- _Set problem 1_
Answer these questions about the thread on void pointers:
(a) Which two headers does the code in the first post include?
(b) In the second post, what expression is `p[0][0]` said to be equal to?
(c) In the list of declarations after the correction, what type is given to `b`?
- _Set problem 2_
Resume the thread on void pointers after its final sentence.

Neatest way to get the end pointer?

[Tomás Ó hÉilidhe]

user923005:

That void pointers have no stride, and yet you can do this:

#include <stdio.h>
#include <stdlib.h>

int main(void)
{
void *p[5][5];
p[0][0] = NULL;
return 0;
}

"Have no stride"? As in "have no gait"? As in "don't have a particular way
of walking"?

Is this your way of saying you can't do pointer arithmetic on them?

 

[Tomás Ó hÉilidhe]

user923005:

void *p[5][5];
p[0][0] = NULL;

This is equal to:

*( *(p + 0) + 0 )


1) p is a void(*)[5][5], which decays to a void (**)[5]
2) p + 0 is a void (**)[5]
3) *(p + 0) is a void (*)[5], which decays to a void **
4) *(p + 0) + 0 is a void **
5) *( *(p + 0) + 0 ) is a void *


At no point is pointer arithmetic performed on a void*.

 

[Tomás Ó hÉilidhe]

Tomás Ó hÉilidhe:

This is equal to:

*( *(p + 0) + 0 )


1) p is a void(*)[5][5], which decays to a void (**)[5]
2) p + 0 is a void (**)[5]
3) *(p + 0) is a void (*)[5], which decays to a void **
4) *(p + 0) + 0 is a void **
5) *( *(p + 0) + 0 ) is a void *

Wups a daisy I got that wrong:

1) p is a void *[5][5], which decays to a void *(*)[5]
2) p + 0 is a void *(*)[5]
3) *(p + 0) is a void *[5], which decays to a void **
4) *(p + 0) + 0 is a void **
5) *( *(p + 0) + 0 ) is a void *


Therefore we could have:


void *p[5][5];

void *(*a)[5] = p + 0;

void **b = *(p + 0);

void **c = *(p + 0) + 0;

void *d = *((p + 0) + 0);


There's no arithmetic performed on a void*.

- _Element and text position data_

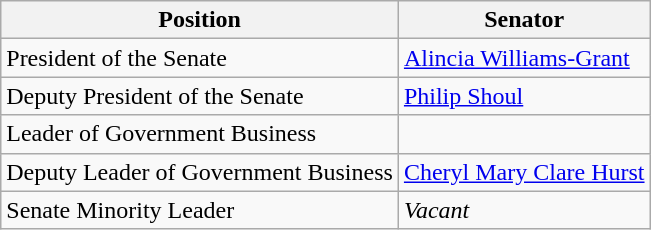
Senate Minority Leader [200, 210]
Leader of Government Business [200, 134]
Position [200, 20]
Deputy Leader of Government Business [200, 172]
Cheryl Mary Clare Hurst [524, 172]
President of the Senate [200, 58]
Alincia Williams-Grant [524, 58]
Deputy President of the Senate [200, 96]
Vacant [524, 210]
Senator [524, 20]
Philip Shoul [524, 96]
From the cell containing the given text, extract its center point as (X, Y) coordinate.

- _Right answer 1_
(a) `stdio.h` and `stdlib.h`
(b) `*( *(p + 0) + 0 )`
(c) `void **`

- _Right answer 2_
 

[Malcolm McLean]

Sounds to me like you have not considered Kolmogorov complexity in
this matter. Some functions are inherently complex, and cannot be
written smally except each in some language tailor-made to express
that one function smally.

Kolmogorov complexity is the complexity of A given B as the input. In this
case B is the operating system / platform / whatever. B is deliberately
designed to reduce the Kolmogorov complexity of as many functions as
possible. So it's not a good measure. Sometimes printf() is one call to a
library outside of the program, sometimes an expansion of the format string
followed by a call for each character, sometimes it decodes glyphs and
accesses the screen raster.

Invoking a routine is a form of manipulating memory.

If you want to have textual case distinguish object size, then
you need to be consistant and have large functions distinguished by
uppercase, as reminders that they are space-expensive to invoke.

They take memory space to link and memory space to invoke. You're running
the two things together here.
We could have a leading / trailing _M system.
_M_Mprintf_M
indicates that it is relatively hefty to link in, but only moderately
memory-greedy to invoke.

_M_M_M_M_malloc()

however is extremely memory heavy to link in, since it uses a huge
allocation pool, but the overhead on invocation is fairly tiny.

printf() is a good traditional example: an integer-only program
that invokes printf() must be linked with the floating point library
(if there is a seperate floating point library) because printf()
needs floating point linked it case the user specified a floating
point formating element. It was not uncommon in the earlier days
for an integer-only program to be a fairly small number of Kb but
to kick up by several hundred Kb because printf() was referenced.

That is a danger for embedded programs.

 

[pete]

Tomás Ó hÉilidhe wrote:

The uppercase letters in a macro's name are the wasp's stripes.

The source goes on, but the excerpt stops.